>> START Records for the task
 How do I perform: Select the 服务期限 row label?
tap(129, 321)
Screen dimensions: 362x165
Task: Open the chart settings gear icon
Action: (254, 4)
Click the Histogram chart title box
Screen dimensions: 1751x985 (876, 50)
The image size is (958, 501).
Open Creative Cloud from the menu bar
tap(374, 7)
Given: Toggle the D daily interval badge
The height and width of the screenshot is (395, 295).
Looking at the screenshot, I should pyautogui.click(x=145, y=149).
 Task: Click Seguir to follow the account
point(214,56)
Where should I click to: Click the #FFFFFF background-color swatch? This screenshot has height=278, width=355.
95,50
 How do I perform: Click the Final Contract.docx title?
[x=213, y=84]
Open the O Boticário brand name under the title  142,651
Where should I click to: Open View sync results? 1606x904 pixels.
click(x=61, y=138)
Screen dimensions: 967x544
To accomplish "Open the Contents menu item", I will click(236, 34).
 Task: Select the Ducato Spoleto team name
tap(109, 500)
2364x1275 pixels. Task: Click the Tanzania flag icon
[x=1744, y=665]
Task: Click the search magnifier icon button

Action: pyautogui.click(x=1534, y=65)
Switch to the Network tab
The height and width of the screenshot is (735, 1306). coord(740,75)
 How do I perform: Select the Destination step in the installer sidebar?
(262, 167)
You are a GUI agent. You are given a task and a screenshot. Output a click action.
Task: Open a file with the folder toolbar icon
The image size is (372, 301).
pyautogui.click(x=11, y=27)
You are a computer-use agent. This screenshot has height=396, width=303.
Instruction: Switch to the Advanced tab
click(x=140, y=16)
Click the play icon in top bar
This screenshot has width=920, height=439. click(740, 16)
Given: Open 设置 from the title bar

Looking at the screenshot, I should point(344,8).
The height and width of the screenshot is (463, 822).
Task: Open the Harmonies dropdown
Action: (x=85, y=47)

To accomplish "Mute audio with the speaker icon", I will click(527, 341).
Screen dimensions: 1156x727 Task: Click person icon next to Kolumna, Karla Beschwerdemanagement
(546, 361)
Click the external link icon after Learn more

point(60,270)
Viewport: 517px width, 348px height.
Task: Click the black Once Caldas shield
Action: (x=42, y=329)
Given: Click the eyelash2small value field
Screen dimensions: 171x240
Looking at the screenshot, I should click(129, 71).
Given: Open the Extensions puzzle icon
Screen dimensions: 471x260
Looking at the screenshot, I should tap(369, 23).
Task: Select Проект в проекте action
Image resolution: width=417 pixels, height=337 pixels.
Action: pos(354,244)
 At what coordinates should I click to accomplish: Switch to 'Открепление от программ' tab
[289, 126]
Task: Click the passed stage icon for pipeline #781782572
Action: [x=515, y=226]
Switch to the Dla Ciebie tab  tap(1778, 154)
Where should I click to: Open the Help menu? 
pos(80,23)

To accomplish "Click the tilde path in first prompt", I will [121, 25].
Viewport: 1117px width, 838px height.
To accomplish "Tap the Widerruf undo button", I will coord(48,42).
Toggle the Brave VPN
>> END Records for the task
Copy all of the material above word for word, line by line.

 How do I perform: Select the 服务期限 row label?
tap(129, 321)
Screen dimensions: 362x165
Task: Open the chart settings gear icon
Action: (254, 4)
Click the Histogram chart title box
Screen dimensions: 1751x985 (876, 50)
The image size is (958, 501).
Open Creative Cloud from the menu bar
tap(374, 7)
Given: Toggle the D daily interval badge
The height and width of the screenshot is (395, 295).
Looking at the screenshot, I should pyautogui.click(x=145, y=149).
 Task: Click Seguir to follow the account
point(214,56)
Where should I click to: Click the #FFFFFF background-color swatch? This screenshot has height=278, width=355.
95,50
 How do I perform: Click the Final Contract.docx title?
[x=213, y=84]
Open the O Boticário brand name under the title  142,651
Where should I click to: Open View sync results? 1606x904 pixels.
click(x=61, y=138)
Screen dimensions: 967x544
To accomplish "Open the Contents menu item", I will click(236, 34).
 Task: Select the Ducato Spoleto team name
tap(109, 500)
2364x1275 pixels. Task: Click the Tanzania flag icon
[x=1744, y=665]
Task: Click the search magnifier icon button

Action: pyautogui.click(x=1534, y=65)
Switch to the Network tab
The height and width of the screenshot is (735, 1306). coord(740,75)
 How do I perform: Select the Destination step in the installer sidebar?
(262, 167)
You are a GUI agent. You are given a task and a screenshot. Output a click action.
Task: Open a file with the folder toolbar icon
The image size is (372, 301).
pyautogui.click(x=11, y=27)
You are a computer-use agent. This screenshot has height=396, width=303.
Instruction: Switch to the Advanced tab
click(x=140, y=16)
Click the play icon in top bar
This screenshot has width=920, height=439. click(740, 16)
Given: Open 设置 from the title bar

Looking at the screenshot, I should point(344,8).
The height and width of the screenshot is (463, 822).
Task: Open the Harmonies dropdown
Action: (x=85, y=47)

To accomplish "Mute audio with the speaker icon", I will click(527, 341).
Screen dimensions: 1156x727 Task: Click person icon next to Kolumna, Karla Beschwerdemanagement
(546, 361)
Click the external link icon after Learn more

point(60,270)
Viewport: 517px width, 348px height.
Task: Click the black Once Caldas shield
Action: (x=42, y=329)
Given: Click the eyelash2small value field
Screen dimensions: 171x240
Looking at the screenshot, I should click(129, 71).
Given: Open the Extensions puzzle icon
Screen dimensions: 471x260
Looking at the screenshot, I should tap(369, 23).
Task: Select Проект в проекте action
Image resolution: width=417 pixels, height=337 pixels.
Action: pos(354,244)
 At what coordinates should I click to accomplish: Switch to 'Открепление от программ' tab
[289, 126]
Task: Click the passed stage icon for pipeline #781782572
Action: [x=515, y=226]
Switch to the Dla Ciebie tab  tap(1778, 154)
Where should I click to: Open the Help menu? 
pos(80,23)

To accomplish "Click the tilde path in first prompt", I will [121, 25].
Viewport: 1117px width, 838px height.
To accomplish "Tap the Widerruf undo button", I will coord(48,42).
Toggle the Brave VPN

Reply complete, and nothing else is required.